No final dos anos 1990, início de 2000, Luana Carvalho era frequentadora dos bailes funk mais fervidos da cidade. Subia o Morro do Borel, ia ao Emoções, na Rocinha, dançava muito no Rio das Pedras. “Fora o Wells Fargo, para onde eu ia de nauru (sapatos de camurça de gosto duvidoso, com sola de borracha), calça de Bali e top, né?”, lembra a filha de Beth Carvalho (1946-2019), que cresceu entre o Leblon e a Tijuca. “Se a minha mãe era o Túnel Rebouças, sempre fui a Reboucinhas.”
Nos últimos meses, Luana começou a gravar, na cozinha de casa, versões intimistas de hits do funk carioca — MC Marcinho (“Rap do solitário”), Latino (“Me leva”) e Bob Rum (“Está escrito”) —, que começaram a fazer sucesso em suas redes. Ela, que em junho lançou o álbum “Baile de máscara”, com músicas de sua mãe, resolveu transformar a experiência caseira no segundo disco produzido nesta quarentena. “Segue o baile” terá o primeiro single disponível nas plataformas digitais no próximo dia 4 e as 10 faixas completas até o fim de outubro. “O funk carioca tem muito do maculelê: tchum, tcha, tchum, tchum. O ritmo sempre mexeu muito comigo, que sou macumbeira, filha de Oxum”, diz.
Pai de sua filha, Mia, o guitarrista Pedro Sá a acompanha no violão. “Não estamos mais juntos, mas é difícil haver um músico que entenda tanto o meu trabalho quanto ele.” Além dos clássicos, há três músicas autorais, sendo uma composta em parceria com a atriz Andréia Horta. "Em uma conversa de áudios por WhatsApp, Luana e eu falávamos sobre a ronda do câncer de mama em mulheres da nossa idade e os cuidados que temos que ter. A dor que isso causa, o medo. E eu disse: eu quero teta sem treta! Assim começamos a criar uma música. Fomos trocando mensagens e a letra nasceu ali, fácil, simples, de coração. Poesia pura. Eu quero teta sem treta!", exalta Andréia.
O tema desigualdade social também é abordado no disco. “Foi delicado escolher o repertório. Adoraria gravar, por exemplo, ‘Estrada da Posse’, mas moro na Gávea. Não é meu lugar de fala. Tanto que, em uma das minhas músicas, faço uma crítica a mim mesma e aos meus privilégios de classe média. Adoro muitos cantores que têm avião, mas acho que não há como ter jatinho particular em um país com a desigualdade social do Brasil.
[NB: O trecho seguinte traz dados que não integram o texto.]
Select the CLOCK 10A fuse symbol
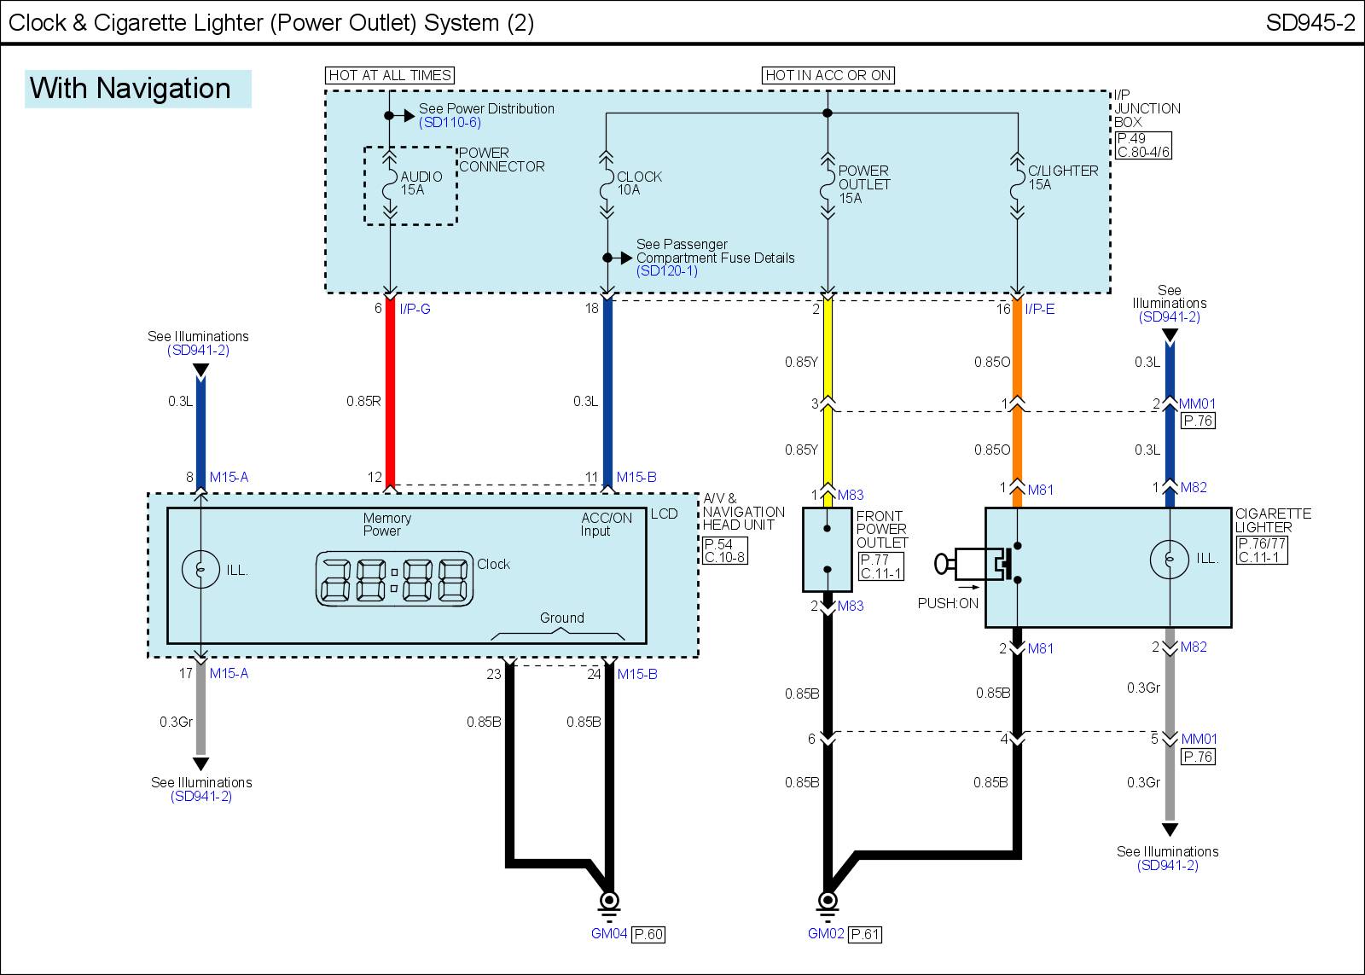click(607, 184)
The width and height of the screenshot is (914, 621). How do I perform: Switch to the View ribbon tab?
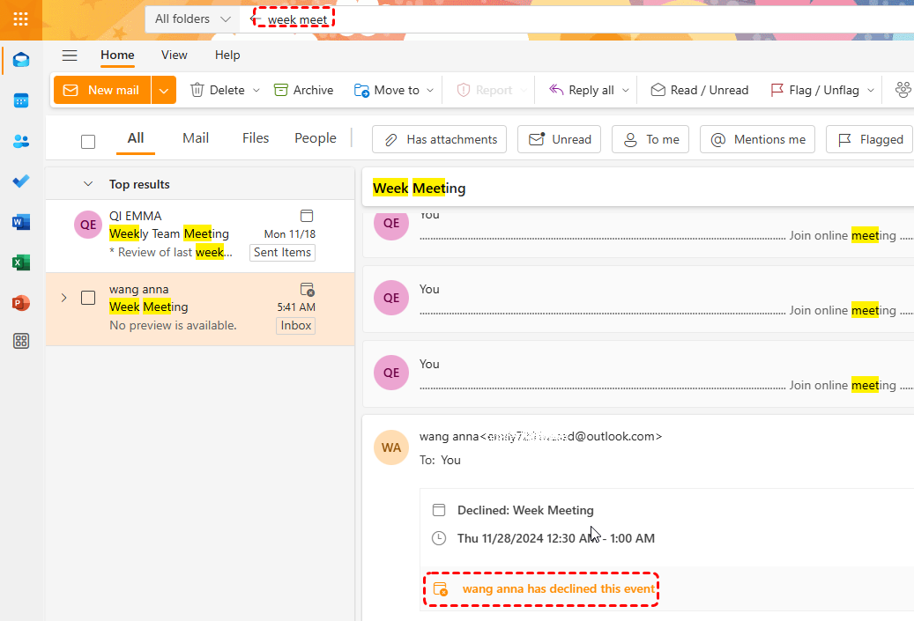coord(174,55)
Há um limite do consumo que precisamos investigar”, acredita.
Para Luana, sua missão é, de alguma forma, levar esse questionamento e fomentar a discussão entre pessoas da sua geração que, assim como ela, amam funk. Além disso, ela busca chamar atenção para a efemeridade do gênero. “Diferentemente samba, que, além de história, sempre teve mais elasticidade para a erudição, o funk ainda é muito associado à violência. Mas, assim como samba, ele não pode morrer. Tem tradição.”